----- Excerpted data

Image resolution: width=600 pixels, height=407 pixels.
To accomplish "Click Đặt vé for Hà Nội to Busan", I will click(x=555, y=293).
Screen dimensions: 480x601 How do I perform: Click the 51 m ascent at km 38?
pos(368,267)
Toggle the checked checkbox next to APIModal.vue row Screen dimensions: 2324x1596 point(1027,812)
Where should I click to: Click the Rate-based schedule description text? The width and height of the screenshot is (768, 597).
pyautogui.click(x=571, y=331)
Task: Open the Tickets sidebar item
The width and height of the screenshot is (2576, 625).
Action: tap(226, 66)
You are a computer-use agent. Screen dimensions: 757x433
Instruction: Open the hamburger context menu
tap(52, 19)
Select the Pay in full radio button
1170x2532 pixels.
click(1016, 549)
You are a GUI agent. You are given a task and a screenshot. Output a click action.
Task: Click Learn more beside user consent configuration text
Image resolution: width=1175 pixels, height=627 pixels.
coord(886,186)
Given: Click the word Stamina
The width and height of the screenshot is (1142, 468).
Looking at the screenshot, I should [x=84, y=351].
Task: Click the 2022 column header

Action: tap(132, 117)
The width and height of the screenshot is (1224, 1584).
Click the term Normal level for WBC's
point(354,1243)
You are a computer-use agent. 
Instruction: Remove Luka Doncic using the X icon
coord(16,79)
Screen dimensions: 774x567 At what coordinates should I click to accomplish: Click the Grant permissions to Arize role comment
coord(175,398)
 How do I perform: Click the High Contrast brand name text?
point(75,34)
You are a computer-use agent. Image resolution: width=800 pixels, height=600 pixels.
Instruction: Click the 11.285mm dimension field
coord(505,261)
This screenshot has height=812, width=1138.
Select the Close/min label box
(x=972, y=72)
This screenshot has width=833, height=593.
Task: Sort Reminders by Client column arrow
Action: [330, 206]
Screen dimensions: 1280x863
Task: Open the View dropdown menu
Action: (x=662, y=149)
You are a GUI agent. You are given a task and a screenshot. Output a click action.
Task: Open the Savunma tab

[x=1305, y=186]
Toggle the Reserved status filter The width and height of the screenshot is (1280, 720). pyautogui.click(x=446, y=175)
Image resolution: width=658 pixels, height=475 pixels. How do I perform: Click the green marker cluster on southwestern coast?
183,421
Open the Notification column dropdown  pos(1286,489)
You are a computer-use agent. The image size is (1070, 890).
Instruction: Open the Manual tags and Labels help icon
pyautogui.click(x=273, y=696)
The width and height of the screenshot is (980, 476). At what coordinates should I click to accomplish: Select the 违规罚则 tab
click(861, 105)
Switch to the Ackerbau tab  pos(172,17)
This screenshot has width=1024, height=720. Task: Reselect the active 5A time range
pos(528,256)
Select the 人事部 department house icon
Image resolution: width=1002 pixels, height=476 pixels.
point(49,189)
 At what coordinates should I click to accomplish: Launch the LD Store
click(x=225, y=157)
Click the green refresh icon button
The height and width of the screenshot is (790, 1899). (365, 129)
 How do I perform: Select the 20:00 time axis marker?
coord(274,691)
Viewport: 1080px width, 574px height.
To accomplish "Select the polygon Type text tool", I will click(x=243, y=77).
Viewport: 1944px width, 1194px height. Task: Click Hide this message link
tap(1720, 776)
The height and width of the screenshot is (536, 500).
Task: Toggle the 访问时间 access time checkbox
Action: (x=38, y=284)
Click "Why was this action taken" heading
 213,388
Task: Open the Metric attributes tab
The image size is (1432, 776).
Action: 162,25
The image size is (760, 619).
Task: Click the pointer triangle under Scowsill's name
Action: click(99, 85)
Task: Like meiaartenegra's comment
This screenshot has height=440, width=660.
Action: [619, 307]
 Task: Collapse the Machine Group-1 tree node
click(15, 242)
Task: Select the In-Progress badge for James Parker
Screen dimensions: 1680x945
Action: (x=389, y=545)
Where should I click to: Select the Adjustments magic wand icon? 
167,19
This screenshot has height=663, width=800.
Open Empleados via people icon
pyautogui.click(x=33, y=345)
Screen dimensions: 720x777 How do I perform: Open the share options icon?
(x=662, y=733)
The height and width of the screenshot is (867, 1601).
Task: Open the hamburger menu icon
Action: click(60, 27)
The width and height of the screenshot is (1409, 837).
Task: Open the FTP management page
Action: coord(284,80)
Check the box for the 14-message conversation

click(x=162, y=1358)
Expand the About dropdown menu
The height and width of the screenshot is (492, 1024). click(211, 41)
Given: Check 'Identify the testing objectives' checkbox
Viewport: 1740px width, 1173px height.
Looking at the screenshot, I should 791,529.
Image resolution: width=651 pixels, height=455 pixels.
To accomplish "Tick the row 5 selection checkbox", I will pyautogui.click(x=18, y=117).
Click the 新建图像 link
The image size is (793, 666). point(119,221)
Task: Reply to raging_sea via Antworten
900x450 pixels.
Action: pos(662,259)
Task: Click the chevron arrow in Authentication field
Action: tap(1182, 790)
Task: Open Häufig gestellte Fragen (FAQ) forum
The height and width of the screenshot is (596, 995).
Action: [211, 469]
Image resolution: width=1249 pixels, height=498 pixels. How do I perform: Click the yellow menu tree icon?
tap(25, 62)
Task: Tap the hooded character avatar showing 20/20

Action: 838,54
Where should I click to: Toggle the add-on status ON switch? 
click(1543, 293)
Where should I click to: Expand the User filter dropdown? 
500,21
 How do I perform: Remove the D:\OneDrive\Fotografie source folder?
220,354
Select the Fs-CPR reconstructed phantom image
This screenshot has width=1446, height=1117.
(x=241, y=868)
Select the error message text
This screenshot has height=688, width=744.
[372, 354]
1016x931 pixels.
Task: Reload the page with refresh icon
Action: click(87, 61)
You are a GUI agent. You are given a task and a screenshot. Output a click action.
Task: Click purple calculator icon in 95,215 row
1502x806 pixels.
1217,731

----------

• **What is being asked**
All lines in the listing above should be written out again exactly.

• **Response below**
Image resolution: width=600 pixels, height=407 pixels.
To accomplish "Click Đặt vé for Hà Nội to Busan", I will click(x=555, y=293).
Screen dimensions: 480x601 How do I perform: Click the 51 m ascent at km 38?
pos(368,267)
Toggle the checked checkbox next to APIModal.vue row Screen dimensions: 2324x1596 point(1027,812)
Where should I click to: Click the Rate-based schedule description text? The width and height of the screenshot is (768, 597).
pyautogui.click(x=571, y=331)
Task: Open the Tickets sidebar item
The width and height of the screenshot is (2576, 625).
Action: tap(226, 66)
You are a computer-use agent. Screen dimensions: 757x433
Instruction: Open the hamburger context menu
tap(52, 19)
Select the Pay in full radio button
1170x2532 pixels.
click(1016, 549)
You are a GUI agent. You are given a task and a screenshot. Output a click action.
Task: Click Learn more beside user consent configuration text
Image resolution: width=1175 pixels, height=627 pixels.
coord(886,186)
Given: Click the word Stamina
The width and height of the screenshot is (1142, 468).
Looking at the screenshot, I should [x=84, y=351].
Task: Click the 2022 column header

Action: tap(132, 117)
The width and height of the screenshot is (1224, 1584).
Click the term Normal level for WBC's
point(354,1243)
You are a computer-use agent. 
Instruction: Remove Luka Doncic using the X icon
coord(16,79)
Screen dimensions: 774x567 At what coordinates should I click to accomplish: Click the Grant permissions to Arize role comment
coord(175,398)
 How do I perform: Click the High Contrast brand name text?
point(75,34)
You are a computer-use agent. Image resolution: width=800 pixels, height=600 pixels.
Instruction: Click the 11.285mm dimension field
coord(505,261)
This screenshot has height=812, width=1138.
Select the Close/min label box
(x=972, y=72)
This screenshot has width=833, height=593.
Task: Sort Reminders by Client column arrow
Action: [330, 206]
Screen dimensions: 1280x863
Task: Open the View dropdown menu
Action: (x=662, y=149)
You are a GUI agent. You are given a task and a screenshot. Output a click action.
Task: Open the Savunma tab

[x=1305, y=186]
Toggle the Reserved status filter The width and height of the screenshot is (1280, 720). pyautogui.click(x=446, y=175)
Image resolution: width=658 pixels, height=475 pixels. How do I perform: Click the green marker cluster on southwestern coast?
183,421
Open the Notification column dropdown  pos(1286,489)
You are a computer-use agent. The image size is (1070, 890).
Instruction: Open the Manual tags and Labels help icon
pyautogui.click(x=273, y=696)
The width and height of the screenshot is (980, 476). At what coordinates should I click to accomplish: Select the 违规罚则 tab
click(861, 105)
Switch to the Ackerbau tab  pos(172,17)
This screenshot has width=1024, height=720. Task: Reselect the active 5A time range
pos(528,256)
Select the 人事部 department house icon
Image resolution: width=1002 pixels, height=476 pixels.
point(49,189)
 At what coordinates should I click to accomplish: Launch the LD Store
click(x=225, y=157)
Click the green refresh icon button
The height and width of the screenshot is (790, 1899). (365, 129)
 How do I perform: Select the 20:00 time axis marker?
coord(274,691)
Viewport: 1080px width, 574px height.
To accomplish "Select the polygon Type text tool", I will click(x=243, y=77).
Viewport: 1944px width, 1194px height. Task: Click Hide this message link
tap(1720, 776)
The height and width of the screenshot is (536, 500).
Task: Toggle the 访问时间 access time checkbox
Action: (x=38, y=284)
Click "Why was this action taken" heading
 213,388
Task: Open the Metric attributes tab
The image size is (1432, 776).
Action: 162,25
The image size is (760, 619).
Task: Click the pointer triangle under Scowsill's name
Action: click(99, 85)
Task: Like meiaartenegra's comment
This screenshot has height=440, width=660.
Action: [619, 307]
 Task: Collapse the Machine Group-1 tree node
click(15, 242)
Task: Select the In-Progress badge for James Parker
Screen dimensions: 1680x945
Action: (x=389, y=545)
Where should I click to: Select the Adjustments magic wand icon? 
167,19
This screenshot has height=663, width=800.
Open Empleados via people icon
pyautogui.click(x=33, y=345)
Screen dimensions: 720x777 How do I perform: Open the share options icon?
(x=662, y=733)
The height and width of the screenshot is (867, 1601).
Task: Open the hamburger menu icon
Action: click(60, 27)
The width and height of the screenshot is (1409, 837).
Task: Open the FTP management page
Action: coord(284,80)
Check the box for the 14-message conversation

click(x=162, y=1358)
Expand the About dropdown menu
The height and width of the screenshot is (492, 1024). click(211, 41)
Given: Check 'Identify the testing objectives' checkbox
Viewport: 1740px width, 1173px height.
Looking at the screenshot, I should 791,529.
Image resolution: width=651 pixels, height=455 pixels.
To accomplish "Tick the row 5 selection checkbox", I will pyautogui.click(x=18, y=117).
Click the 新建图像 link
The image size is (793, 666). point(119,221)
Task: Reply to raging_sea via Antworten
900x450 pixels.
Action: pos(662,259)
Task: Click the chevron arrow in Authentication field
Action: tap(1182, 790)
Task: Open Häufig gestellte Fragen (FAQ) forum
The height and width of the screenshot is (596, 995).
Action: [211, 469]
Image resolution: width=1249 pixels, height=498 pixels. How do I perform: Click the yellow menu tree icon?
tap(25, 62)
Task: Tap the hooded character avatar showing 20/20

Action: 838,54
Where should I click to: Toggle the add-on status ON switch? 
click(1543, 293)
Where should I click to: Expand the User filter dropdown? 
500,21
 How do I perform: Remove the D:\OneDrive\Fotografie source folder?
220,354
Select the Fs-CPR reconstructed phantom image
This screenshot has width=1446, height=1117.
(x=241, y=868)
Select the error message text
This screenshot has height=688, width=744.
[372, 354]
1016x931 pixels.
Task: Reload the page with refresh icon
Action: click(87, 61)
You are a GUI agent. You are given a task and a screenshot. Output a click action.
Task: Click purple calculator icon in 95,215 row
1502x806 pixels.
1217,731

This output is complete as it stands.